Saturday, April 24   Deaths  2,484 (+8)   New cases  830

Some rain last night and today, which should be good for the new plantings. We visited our friend H today. She’s rearranging things around her house to prepare for some changes ahead. It seems that her soon to be unemployed deadbeat daughter plans to move back home. Okay, okay. I guess we have to add that the daughter is actually a very successful pediatrician who is getting ready to retire, so the phrase “unemployed deadbeat” may not be strictly accurate in the technical sense. It was fun to type, though. In any case, H needs to make room by getting rid of a few pieces of furniture. First we helped her dismantle a bed and move the pieces to the garage. Then we helped her move a large sectional couch out of her TV room and onto the patio. The patio will make a good transfer point for the people who will haul it away.

Dinner was take-out from Tacovore. TV was the first episode of The Vineyard, a Spanish series set in the late 1800’s. The first episode was somewhat disjointed, but it looks promising. We are letting poor Melek languish for a while. We’ve watched 36 of her 59 episodes and we need a break. This afternoon it happened that both E and M had on fairly nice sweaters. Our house looked like a Turkish prison.

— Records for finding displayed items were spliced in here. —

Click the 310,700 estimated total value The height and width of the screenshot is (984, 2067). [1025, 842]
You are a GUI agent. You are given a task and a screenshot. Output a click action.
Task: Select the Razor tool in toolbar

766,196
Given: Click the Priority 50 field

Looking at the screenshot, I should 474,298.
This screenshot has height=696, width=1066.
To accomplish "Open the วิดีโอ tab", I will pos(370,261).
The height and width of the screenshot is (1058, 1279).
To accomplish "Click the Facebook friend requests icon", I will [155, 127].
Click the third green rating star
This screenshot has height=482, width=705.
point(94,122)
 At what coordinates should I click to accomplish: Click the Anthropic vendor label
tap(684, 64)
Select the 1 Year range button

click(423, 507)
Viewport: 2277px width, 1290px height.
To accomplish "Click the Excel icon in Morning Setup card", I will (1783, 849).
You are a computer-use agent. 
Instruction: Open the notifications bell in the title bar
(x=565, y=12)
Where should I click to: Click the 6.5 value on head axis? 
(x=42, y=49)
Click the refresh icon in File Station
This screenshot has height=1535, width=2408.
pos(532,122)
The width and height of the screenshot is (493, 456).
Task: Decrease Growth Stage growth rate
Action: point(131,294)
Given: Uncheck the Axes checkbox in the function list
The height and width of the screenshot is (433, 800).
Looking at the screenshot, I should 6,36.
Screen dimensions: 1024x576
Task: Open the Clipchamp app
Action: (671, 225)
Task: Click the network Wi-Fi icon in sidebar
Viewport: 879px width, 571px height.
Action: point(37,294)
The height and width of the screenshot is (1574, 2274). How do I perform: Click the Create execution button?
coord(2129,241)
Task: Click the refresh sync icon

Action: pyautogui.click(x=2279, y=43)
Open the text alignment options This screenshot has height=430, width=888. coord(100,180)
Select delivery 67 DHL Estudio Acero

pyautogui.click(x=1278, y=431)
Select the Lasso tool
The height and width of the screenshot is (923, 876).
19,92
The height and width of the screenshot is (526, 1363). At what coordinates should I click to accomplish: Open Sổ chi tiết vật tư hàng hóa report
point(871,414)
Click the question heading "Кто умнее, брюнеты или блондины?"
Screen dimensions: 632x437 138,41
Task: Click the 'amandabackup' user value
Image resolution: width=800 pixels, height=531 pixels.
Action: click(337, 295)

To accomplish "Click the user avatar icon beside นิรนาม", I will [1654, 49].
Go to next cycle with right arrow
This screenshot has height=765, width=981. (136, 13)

Sunday, April 25   Deaths  2,485 (+1)   New cases  780

It was cloudy and cool this morning, with a bit of rain in the afternoon. M went off in the truck to explore the upper reaches of the Luckiamute River. He went onto gravel at Hoskins and got back onto pavement in Falls City. That wasn’t exactly where he intended to come out, but hey, there are a surprising number of unmarked roads out there in the forest and he was using a forty-year-old map. While he was out, he stopped at a self-service yard décor depot for some bits of wood and stone. With no staff available to help him, he was limited to items small enough for him to lift. More on that once the items are installed.

TV tonight was more of The Vineyard and more also of Atlantic Crossing. In the former, Soledad and Mauro still haven’t met, but certain wheels are in motion. In the latter, Princess Martha is busy making enemies in the White House, but FDR is not among them.